What, then, are the issues that dominate those journals? In the main, they are highly abstract questions that often mean little to the person in the street. What is truth? Are thoughts states of the brain? What makes me the same person today as I was yesterday? How do our words succeed in referring to objects and properties? Are ethical sentences prescriptive or descriptive? The person in the street does not need to attend lectures in philosophy to understand the issues Peter Singer is talking about in his books and articles, though they do need and want those lectures to help them adjudicate the issues (a lot of students sign up for his courses). But the person in the street does typically need to attend a lecture in philosophy or to read some well-chosen words to understand what question is being asked when we ask what is truth.

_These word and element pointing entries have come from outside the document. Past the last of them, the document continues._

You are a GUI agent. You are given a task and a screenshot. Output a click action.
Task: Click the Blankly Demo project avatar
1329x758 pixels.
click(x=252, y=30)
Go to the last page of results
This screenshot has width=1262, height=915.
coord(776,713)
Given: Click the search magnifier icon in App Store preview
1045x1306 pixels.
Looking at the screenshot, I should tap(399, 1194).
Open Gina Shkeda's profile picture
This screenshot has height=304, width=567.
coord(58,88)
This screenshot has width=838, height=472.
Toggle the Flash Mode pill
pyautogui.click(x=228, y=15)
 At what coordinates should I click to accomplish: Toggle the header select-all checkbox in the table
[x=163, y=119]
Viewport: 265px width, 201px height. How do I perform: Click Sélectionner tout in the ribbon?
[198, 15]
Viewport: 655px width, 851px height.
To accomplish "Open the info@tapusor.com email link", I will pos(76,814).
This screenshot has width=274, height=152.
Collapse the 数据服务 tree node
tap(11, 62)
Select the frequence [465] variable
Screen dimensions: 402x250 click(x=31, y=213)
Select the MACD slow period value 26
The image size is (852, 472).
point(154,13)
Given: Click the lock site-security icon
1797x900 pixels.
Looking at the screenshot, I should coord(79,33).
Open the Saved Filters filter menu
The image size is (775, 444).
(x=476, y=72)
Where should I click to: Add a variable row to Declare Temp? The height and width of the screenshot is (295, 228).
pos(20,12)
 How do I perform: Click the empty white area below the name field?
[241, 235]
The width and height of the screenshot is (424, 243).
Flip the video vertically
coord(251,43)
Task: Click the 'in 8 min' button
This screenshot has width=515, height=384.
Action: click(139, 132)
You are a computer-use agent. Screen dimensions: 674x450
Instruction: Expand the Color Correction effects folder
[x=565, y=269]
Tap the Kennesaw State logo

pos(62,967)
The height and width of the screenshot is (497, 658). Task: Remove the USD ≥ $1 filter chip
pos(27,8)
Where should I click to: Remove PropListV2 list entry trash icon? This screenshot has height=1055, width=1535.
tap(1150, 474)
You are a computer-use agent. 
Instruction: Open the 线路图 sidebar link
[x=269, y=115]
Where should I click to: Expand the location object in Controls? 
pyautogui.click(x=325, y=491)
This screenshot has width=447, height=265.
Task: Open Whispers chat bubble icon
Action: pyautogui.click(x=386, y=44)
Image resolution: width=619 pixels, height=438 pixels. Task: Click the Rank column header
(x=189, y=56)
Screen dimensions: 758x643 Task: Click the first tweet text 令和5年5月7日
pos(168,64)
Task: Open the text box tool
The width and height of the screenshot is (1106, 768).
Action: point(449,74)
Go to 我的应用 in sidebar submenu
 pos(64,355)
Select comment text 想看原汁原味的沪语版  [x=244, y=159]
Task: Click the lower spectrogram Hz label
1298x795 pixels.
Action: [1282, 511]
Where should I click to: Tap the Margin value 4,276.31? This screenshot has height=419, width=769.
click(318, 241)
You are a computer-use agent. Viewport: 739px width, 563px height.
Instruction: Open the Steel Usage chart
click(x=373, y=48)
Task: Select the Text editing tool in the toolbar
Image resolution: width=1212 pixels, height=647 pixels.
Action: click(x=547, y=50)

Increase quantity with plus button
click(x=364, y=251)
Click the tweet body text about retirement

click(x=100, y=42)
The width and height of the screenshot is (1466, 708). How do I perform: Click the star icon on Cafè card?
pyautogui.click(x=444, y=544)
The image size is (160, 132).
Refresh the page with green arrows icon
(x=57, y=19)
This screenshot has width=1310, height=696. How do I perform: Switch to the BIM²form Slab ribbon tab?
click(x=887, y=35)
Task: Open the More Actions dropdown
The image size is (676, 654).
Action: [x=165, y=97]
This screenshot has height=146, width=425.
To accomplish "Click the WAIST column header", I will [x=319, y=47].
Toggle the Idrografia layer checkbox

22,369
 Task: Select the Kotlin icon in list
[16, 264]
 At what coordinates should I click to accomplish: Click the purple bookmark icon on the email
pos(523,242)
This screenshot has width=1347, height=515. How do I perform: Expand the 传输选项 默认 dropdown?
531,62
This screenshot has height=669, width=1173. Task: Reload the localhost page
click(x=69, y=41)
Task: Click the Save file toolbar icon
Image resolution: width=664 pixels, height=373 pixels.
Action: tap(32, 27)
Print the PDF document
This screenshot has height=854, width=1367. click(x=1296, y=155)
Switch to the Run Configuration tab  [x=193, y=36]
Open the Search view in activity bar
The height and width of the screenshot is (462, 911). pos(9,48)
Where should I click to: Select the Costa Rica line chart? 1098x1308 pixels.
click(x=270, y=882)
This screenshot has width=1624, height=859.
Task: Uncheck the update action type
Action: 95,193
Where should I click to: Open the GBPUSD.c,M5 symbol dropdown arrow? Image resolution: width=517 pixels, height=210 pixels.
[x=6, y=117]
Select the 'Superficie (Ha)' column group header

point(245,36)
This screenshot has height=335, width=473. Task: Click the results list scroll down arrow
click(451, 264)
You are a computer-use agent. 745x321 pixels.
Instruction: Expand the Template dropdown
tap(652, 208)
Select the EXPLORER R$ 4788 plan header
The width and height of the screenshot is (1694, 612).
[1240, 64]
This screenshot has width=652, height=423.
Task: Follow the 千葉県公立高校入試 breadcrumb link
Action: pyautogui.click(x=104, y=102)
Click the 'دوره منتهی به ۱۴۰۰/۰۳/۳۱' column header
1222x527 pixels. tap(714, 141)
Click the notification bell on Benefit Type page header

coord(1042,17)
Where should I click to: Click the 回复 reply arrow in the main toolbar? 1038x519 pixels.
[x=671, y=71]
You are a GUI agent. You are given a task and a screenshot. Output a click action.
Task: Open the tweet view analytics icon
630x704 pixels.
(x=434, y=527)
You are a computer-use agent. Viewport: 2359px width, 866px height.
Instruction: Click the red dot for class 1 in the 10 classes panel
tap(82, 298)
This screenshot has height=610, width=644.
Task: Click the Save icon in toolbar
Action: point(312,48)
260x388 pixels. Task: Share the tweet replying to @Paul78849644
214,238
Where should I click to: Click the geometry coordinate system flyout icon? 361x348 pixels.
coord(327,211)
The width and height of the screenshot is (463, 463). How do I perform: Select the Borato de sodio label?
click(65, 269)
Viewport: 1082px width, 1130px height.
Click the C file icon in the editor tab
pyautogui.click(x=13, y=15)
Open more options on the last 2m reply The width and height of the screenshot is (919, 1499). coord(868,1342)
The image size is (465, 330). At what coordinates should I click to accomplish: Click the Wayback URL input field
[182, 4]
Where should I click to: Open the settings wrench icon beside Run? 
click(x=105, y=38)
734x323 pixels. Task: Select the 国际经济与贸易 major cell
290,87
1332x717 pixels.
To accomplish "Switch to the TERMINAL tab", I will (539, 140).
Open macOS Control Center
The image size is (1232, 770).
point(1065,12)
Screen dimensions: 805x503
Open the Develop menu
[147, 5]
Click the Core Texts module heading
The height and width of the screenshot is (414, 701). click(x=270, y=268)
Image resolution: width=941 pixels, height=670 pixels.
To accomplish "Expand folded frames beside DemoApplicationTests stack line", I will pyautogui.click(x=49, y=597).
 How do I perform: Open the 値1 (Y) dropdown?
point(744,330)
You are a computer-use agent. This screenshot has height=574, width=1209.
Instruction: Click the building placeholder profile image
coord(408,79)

And questions like these are unlikely to enliven a dinner party or a trip to the airport in the way that a discussion of the morality of eating meat can.
How much does this matter? Why should a philosopher’s day at the office concern matters that are immediately transparent to the person in the street? This question has been the subject of a good deal of soul searching by philosophers in recent times. Some of it was sparked by David McNaughton’s presidential address at the 53rd Annual Meeting of the Florida Philosophical Association, back in 2007, titled ‘Why Is So Much Philosophy So Tedious?’ I first thought that McNaughton’s address was courageous in the sense made famous by Yes Minister. I was wrong. Many philosophers welcomed his comments. They said that though there are bound to be philosophical topics of a highly technical nature that elude the understanding of the person in the street – Does Bell’s theorem really tell us that determinism is false? and, How should we respond to the discovery that Naive Set Theory is inconsistent? are examples – most of what we philosophers do at the office should make sense to the person in the street. Granted, explaining what’s at issue may call for a lecture or some well-chosen words of elucidation, but after the elucidation has been given, it should be clear what question it is that is being addressed and why it is worth addressing. I am not suggesting that the answers to the questions should be clear. Philosophy is rightly concerned with hard questions, and hard questions don’t have obvious answers. That’s what makes them hard. I am suggesting that what it is that may be hard to answer should be clear and should be clearly worth answering. Unfortunately, much current writing in philosophy fails this test. I might go on to give examples and name names. However, I am not that courageous. (McNaughton does name names, so to that extent he was being courageous; if you are interested, the text of his address is available online.)
That’s a long preamble to a review of a collection of reviews (and the odd short essay). Its point is that Bernard Williams, in these reviews, shows us how it should be done. He gives us a masterclass in writing about a whole range of philosophical questions in a way that is accessible, makes clear why we should be thinking about the question or questions the book under review raises, and where he himself stands on the issues. Well, not quite. Some of the books aren’t works of philosophy, though most are, and one or two of the reviews tell us why the question that the book raises isn’t worth raising to start with. This reviewer is glad he didn’t write one of those books.
As you would expect, the most interesting reviews are the ones devoted to the most important books. It is fascinating to see Williams – a major figure in philosophy in his own right, and also someone who was famously clever – engaging with the ideas in one or another agenda setting work. For me the highlights of the seventy-one chapters are his reviews cum short essays on Derek Parfit’s Reasons and Persons, Robert Nozick’s Anarchy, State, and Utopia, and Philosophical Explanations, Hilary Putnam’s Realism with a Human Face (which he didn’t like), and Thomas Nagel’s The View from Nowhere and The Last Word.
I don’t recommend taking this book to dinner parties or handing it out to taxi drivers, but for those who wonder what philosophers do at the office, I do recommend reading it.